The hype surrounding Bristol punk band Idles is huge. This year has seen the five-piece enjoy a meteoric rise, scoring a top five album, winning a Q best breakthrough band award, and bagging an appearance on the Jools Holland show, which was the most highly energized and exciting since At the drive-in ran havoc back in 2000.

The O2 Academy is sold out for their October 29 show, with a crowd of all ages and both sexes hovering excitedly in anticipation. The lights dim as the band slowly enter the stage and begin with the tense, moody and brooding bass intro that begins Colossus, the first track on new album Joy as an Act of Resistance.

Singer Joe Talbot croons and yelps over cathartic noise before the track pauses halfway and the band launch into the more familiar and faster, raucous, punk they are renowned for. Never Fight A Man With A Perm, follows with its infectious ringing riff and vocals spat out through gritted teeth.

Newest single Danny Nedelko is an old-school, catchy punk song, a pro immigration anthem, an ode to a close friend and fellow Bristolian punk rocker of Ukranian descent who has already graced the stage earlier this evening, fronting the excellent support act Heavy Lungs.

Danny joins the band onstage, dancing and waving his arms wildly, being picked up and lifted upside down by Talbot in a close embrace, displaying a nice moment of love and unity between the two friends and two bands.

The band stomp through the marching beat of Divide & Conquer, another song carrying a powerful message, championing the NHS.

Guitarists Mark Bowen and Lee Kiernan trade off stabbing guitar squeals throughout as their styles juxtapose brilliantly. Both run havoc on and off stage, like some unseen force is pulling their guitars from their bodies and their feet from the floor, while the rhythm section of bassist Adam Devonshire and Jon Beavis on drums keep a strong and powerful backbone.

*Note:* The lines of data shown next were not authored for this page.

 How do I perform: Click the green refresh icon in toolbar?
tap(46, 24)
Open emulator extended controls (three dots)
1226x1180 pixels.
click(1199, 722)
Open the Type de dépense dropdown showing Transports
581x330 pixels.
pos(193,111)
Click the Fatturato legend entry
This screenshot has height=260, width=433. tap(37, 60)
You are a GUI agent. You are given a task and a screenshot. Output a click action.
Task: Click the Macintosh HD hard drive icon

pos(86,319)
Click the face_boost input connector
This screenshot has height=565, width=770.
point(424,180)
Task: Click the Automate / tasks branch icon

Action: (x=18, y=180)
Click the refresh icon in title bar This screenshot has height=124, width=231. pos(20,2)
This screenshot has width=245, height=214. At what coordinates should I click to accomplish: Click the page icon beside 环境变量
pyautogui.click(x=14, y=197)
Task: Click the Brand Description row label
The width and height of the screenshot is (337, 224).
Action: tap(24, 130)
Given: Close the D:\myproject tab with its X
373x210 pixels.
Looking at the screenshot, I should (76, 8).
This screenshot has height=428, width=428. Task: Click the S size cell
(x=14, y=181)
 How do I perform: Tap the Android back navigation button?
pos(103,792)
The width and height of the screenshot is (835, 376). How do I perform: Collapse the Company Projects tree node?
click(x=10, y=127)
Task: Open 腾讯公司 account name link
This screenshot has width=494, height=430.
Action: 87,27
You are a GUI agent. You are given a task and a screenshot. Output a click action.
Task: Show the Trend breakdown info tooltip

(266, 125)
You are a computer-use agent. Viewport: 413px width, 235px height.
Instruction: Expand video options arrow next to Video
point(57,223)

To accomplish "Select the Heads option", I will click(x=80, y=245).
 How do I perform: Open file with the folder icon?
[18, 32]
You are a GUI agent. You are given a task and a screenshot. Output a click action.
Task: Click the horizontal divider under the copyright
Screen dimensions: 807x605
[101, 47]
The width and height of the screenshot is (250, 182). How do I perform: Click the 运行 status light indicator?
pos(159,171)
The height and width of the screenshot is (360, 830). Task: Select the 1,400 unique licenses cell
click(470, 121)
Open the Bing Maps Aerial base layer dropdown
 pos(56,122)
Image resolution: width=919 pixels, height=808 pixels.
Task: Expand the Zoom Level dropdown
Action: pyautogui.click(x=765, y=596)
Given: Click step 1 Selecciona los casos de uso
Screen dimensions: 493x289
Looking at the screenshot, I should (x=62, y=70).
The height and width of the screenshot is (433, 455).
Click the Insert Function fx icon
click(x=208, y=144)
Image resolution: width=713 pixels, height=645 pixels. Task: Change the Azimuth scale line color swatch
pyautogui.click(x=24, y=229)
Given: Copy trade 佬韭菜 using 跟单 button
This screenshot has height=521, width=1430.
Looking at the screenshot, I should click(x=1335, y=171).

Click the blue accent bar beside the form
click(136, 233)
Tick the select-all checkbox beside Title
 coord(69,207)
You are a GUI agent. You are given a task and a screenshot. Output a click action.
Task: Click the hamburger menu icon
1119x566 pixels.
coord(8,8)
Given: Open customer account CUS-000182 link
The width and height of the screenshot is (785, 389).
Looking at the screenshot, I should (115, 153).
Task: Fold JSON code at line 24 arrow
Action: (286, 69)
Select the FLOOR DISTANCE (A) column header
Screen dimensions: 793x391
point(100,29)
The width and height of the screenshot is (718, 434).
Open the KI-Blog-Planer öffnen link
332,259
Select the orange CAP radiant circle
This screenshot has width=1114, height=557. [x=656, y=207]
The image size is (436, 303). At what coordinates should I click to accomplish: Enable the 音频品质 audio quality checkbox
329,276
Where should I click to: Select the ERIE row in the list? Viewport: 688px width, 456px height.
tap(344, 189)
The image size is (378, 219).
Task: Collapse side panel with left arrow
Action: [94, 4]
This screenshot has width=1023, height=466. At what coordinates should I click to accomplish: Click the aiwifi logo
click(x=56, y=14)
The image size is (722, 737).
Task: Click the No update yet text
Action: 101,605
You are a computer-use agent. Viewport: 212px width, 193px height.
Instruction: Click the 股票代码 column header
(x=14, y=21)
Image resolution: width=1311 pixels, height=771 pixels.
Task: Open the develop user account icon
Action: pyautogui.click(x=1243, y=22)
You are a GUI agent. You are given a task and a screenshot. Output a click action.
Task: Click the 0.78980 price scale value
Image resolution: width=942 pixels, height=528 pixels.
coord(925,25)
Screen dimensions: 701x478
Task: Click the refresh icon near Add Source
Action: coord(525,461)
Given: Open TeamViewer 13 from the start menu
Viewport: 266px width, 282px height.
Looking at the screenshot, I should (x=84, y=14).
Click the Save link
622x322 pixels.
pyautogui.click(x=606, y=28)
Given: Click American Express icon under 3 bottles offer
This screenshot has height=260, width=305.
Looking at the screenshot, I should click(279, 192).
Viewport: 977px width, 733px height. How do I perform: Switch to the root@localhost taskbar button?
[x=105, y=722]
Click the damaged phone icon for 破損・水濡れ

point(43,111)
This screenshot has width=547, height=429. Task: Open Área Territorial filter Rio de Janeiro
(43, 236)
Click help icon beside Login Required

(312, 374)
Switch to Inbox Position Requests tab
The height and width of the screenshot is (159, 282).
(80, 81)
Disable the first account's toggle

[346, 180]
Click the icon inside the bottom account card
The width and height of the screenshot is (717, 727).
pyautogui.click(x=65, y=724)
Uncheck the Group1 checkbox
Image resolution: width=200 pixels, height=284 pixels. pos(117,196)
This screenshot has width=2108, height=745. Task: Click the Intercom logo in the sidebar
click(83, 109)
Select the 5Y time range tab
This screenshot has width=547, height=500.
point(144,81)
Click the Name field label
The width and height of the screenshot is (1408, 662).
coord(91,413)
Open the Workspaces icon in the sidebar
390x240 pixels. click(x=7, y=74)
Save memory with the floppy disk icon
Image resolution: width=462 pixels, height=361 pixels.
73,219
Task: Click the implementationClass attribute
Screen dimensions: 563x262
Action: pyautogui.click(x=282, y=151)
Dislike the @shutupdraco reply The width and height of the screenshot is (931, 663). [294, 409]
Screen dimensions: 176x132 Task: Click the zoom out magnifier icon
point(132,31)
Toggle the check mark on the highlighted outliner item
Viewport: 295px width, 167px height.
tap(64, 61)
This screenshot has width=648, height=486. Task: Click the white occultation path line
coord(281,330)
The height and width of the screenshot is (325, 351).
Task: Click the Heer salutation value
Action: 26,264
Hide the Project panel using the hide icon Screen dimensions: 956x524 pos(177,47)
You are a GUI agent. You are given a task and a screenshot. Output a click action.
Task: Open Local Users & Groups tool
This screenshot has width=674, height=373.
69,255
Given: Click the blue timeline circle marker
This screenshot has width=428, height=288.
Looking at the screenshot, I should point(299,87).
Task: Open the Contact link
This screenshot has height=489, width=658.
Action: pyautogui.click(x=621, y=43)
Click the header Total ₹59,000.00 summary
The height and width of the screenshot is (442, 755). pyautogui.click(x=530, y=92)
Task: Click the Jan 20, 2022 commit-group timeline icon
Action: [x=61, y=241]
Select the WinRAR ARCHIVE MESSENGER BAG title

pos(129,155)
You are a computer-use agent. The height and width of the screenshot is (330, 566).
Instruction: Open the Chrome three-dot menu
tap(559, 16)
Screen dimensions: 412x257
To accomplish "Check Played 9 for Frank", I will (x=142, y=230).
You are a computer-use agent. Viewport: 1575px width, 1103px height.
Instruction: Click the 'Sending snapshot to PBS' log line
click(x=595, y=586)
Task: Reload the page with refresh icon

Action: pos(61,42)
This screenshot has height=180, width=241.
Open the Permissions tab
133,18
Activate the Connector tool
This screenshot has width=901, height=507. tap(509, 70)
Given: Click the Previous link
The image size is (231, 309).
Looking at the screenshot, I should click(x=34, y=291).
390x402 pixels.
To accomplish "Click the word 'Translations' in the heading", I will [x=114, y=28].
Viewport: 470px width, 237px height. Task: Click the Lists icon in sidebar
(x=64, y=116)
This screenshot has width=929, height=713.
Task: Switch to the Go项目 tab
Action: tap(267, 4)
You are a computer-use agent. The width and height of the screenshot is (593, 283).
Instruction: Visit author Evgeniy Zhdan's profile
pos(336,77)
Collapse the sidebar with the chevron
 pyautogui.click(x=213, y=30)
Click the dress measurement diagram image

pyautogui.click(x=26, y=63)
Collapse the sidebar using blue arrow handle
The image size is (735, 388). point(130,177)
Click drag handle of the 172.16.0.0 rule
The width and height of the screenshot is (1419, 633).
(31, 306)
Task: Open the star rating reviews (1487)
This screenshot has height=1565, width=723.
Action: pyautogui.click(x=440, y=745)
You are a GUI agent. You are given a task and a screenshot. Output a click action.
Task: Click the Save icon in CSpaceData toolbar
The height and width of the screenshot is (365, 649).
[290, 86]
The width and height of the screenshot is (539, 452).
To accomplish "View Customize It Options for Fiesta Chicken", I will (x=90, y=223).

The band offer up a party ending, with members of the audience being invited onstage to play instruments and dance around in a wild and joyful communion.

Having spoken to the band after the show its becomes easier to see how they can create this energy every night. They confess how humbled they are by their rapid rise and glowing feedback, and seem genuinely grateful and indebted for the support given them.

They have a huge online community of fans that use the band’s ‘All is Love’ slogan to express and share their thoughts on the band, its music and message, but their deepest feelings and personal issues.

Idles represent hope for young and old. A new hope that rock music can not only survive but flourish in the modern era, a renewed belief in positive and uplifting messages spread through heavy music, and a restored faith in the unexpected, improvised and outrageous joy of the live rock show.